The textual tradition of Acts is clearly of great relevance for research on Codex Bezae. Not only is Bezae’s text longer and more divergent in Acts, but we also catch glimpses of it in other Greek witnesses, such as P38, P127, and MS 614 among others.
For a sense of Bezae’s close relationships in the Greek tradition, I will turn to the data in Text und Textwert (= TUT) from which I have constructed of a table of closely-related witnesses for Acts, described in a previous post.  Using the open-source graphing application, Gephi, I have made a graph depicting the structure of the Greek tradition of Acts based on close relationships between witnesses. The ten witnesses most closely related to Bezae in Acts (1162, 623, 619, 2718, 08, 945, 1704, 1751, 1884, and 2412) are indicated with yellow arrows and arranged in four groups, each with a distinct profile.
In the graph, nodes represent witnesses, while the edges denote close relationships and node size reflects the number of close relationships for a witness. Witnesses are color-coded according to “Lesarten 1 1/2 value” with purple farthest from the Majority Text and red closest. Note that some witness groups have no close relationships to witnesses in the main graph and hence they are not connected to the main graph. Some witnesses do not appear at all in the graph, either because they are not extant in enough test passages (such as P38 or P127) or because they have no closely-related witnesses (such as Bezae). A PDF version of the graph is available.
To suggest a tentative interpretation, we might note that witnesses of the so-called “Alexandrian” tradition (represented by purple nodes) appear in the center around a core of P74, Sinaiticus, and Vaticanus. Just above this “Alexandrian” group, a second group (with blue nodes) appears to the left of MS 1739. A third, smaller group (of green nodes) centered around MS 206 lies above the blue nodes. If we assume that the “Alexandrian” group represents the initial text (with a direction of flow towards the Byzantine tradition — represented here by the Majority Text), these “blue” and “green” groups appear to have developed in sequence through a natural but fairly controlled process of transmission. Below the “Alexandrian” group, the tradition quickly branches in a variety of directions into groups that are not as tightly connected, perhaps indicating a less-controlled pattern of transmission.
The large, tightly-coupled cluster (of red nodes) apparently representing the early Byzantine tradition seems not to connect to the main group based on our criteria. My guess is this group would connect near the bottom of the graph (near the orange nodes) if we lowered our thresholds for the Gruppierung criteria or counted 1/2 readings as non-majority. While there are many factors to consider, the radiating pattern seems consistent with models based on an “Alexandrian” initial text. (However, I would welcome alternative interpretations in the comments.)

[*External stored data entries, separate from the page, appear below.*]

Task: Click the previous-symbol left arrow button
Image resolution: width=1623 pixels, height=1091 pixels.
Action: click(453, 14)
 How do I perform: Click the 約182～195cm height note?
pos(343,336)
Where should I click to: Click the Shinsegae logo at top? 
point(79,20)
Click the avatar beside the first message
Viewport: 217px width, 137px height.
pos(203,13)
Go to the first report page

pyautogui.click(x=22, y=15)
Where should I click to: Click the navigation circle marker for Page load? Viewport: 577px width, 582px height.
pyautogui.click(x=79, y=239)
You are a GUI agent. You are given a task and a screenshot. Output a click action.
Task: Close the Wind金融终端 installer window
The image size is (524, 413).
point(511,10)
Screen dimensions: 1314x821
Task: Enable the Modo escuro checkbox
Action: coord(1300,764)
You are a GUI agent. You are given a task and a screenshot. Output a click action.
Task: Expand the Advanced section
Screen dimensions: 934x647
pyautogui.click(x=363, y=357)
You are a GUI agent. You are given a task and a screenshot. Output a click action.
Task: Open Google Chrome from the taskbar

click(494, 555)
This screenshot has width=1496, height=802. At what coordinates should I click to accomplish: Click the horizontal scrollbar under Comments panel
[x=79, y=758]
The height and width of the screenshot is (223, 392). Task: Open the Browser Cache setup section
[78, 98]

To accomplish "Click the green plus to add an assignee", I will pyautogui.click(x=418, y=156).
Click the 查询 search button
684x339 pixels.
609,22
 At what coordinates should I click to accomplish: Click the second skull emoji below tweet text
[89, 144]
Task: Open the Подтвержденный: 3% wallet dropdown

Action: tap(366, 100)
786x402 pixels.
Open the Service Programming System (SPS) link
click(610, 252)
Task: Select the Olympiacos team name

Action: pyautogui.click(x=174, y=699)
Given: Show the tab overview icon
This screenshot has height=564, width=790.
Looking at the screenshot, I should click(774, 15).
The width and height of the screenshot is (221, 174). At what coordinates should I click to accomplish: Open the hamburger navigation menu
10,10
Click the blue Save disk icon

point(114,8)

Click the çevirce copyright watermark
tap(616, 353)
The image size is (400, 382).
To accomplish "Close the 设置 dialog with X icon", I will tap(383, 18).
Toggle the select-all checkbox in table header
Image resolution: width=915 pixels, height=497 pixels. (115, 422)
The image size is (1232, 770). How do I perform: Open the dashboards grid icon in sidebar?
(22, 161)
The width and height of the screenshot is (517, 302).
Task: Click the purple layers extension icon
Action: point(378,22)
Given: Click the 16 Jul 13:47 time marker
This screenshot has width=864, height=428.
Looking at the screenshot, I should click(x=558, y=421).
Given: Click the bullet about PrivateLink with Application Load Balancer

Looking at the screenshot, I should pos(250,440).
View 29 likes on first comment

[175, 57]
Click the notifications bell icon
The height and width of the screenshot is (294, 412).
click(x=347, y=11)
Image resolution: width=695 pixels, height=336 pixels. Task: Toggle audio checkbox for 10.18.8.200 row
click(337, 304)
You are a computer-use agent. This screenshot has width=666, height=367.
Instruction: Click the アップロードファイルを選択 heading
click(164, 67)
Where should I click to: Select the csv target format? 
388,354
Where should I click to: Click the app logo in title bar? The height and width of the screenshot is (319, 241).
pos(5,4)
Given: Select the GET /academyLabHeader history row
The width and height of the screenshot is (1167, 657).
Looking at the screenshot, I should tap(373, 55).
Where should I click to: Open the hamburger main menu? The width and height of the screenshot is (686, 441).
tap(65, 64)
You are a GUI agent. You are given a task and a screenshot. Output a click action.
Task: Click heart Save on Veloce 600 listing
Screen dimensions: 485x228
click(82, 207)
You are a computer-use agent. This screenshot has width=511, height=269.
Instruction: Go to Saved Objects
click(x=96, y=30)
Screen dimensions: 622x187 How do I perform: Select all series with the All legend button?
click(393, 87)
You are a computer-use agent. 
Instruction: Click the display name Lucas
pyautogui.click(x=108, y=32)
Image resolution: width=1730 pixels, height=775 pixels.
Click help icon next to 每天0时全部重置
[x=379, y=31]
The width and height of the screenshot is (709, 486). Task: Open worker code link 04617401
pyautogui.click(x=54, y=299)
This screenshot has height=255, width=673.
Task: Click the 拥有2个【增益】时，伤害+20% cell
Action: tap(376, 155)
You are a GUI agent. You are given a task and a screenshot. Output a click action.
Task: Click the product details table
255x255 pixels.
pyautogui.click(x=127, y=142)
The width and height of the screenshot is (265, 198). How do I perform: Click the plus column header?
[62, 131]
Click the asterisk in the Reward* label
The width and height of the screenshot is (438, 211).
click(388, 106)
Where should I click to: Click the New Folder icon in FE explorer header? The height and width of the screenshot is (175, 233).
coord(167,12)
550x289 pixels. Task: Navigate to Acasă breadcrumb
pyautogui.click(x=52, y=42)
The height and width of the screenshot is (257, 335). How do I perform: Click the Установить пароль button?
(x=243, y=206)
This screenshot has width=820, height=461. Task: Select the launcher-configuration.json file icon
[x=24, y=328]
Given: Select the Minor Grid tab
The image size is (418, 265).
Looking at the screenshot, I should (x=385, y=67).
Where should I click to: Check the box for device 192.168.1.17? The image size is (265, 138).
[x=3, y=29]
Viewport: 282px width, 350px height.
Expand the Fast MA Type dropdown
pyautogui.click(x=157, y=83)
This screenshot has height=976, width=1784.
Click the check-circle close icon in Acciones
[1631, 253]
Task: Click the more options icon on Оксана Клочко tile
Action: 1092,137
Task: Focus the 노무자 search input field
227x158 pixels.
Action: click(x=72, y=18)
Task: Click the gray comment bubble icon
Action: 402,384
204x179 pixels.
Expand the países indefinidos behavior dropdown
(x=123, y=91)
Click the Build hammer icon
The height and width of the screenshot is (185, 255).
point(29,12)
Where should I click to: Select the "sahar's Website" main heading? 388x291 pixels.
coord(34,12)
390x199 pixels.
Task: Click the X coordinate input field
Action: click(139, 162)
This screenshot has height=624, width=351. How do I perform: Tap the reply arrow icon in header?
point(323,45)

The precise place of Bezae’s text is somewhat difficult to determine because it is no more than 36% related to any other witnesses that appear in the Gruppierung data.  In fact, given Bezae’s isolation and lack of close relationships, it is difficult to envision a natural transmissional pathway to (or from) Bezae’s profile from any other place in the tradition (as I suggested in my earlier reply to James Snapp Jr.). This disconnect with the rest of the tradition suggests that the variations we see in Bezae may have been introduced artificially by processes other than simple copying.
 This table is modeled on the Gruppierung nach Übereinstimmungsquoten tables found in the four TUT volumes on the gospels.
 This problem is discussed at the end of volume 1 in the TUT of Acts.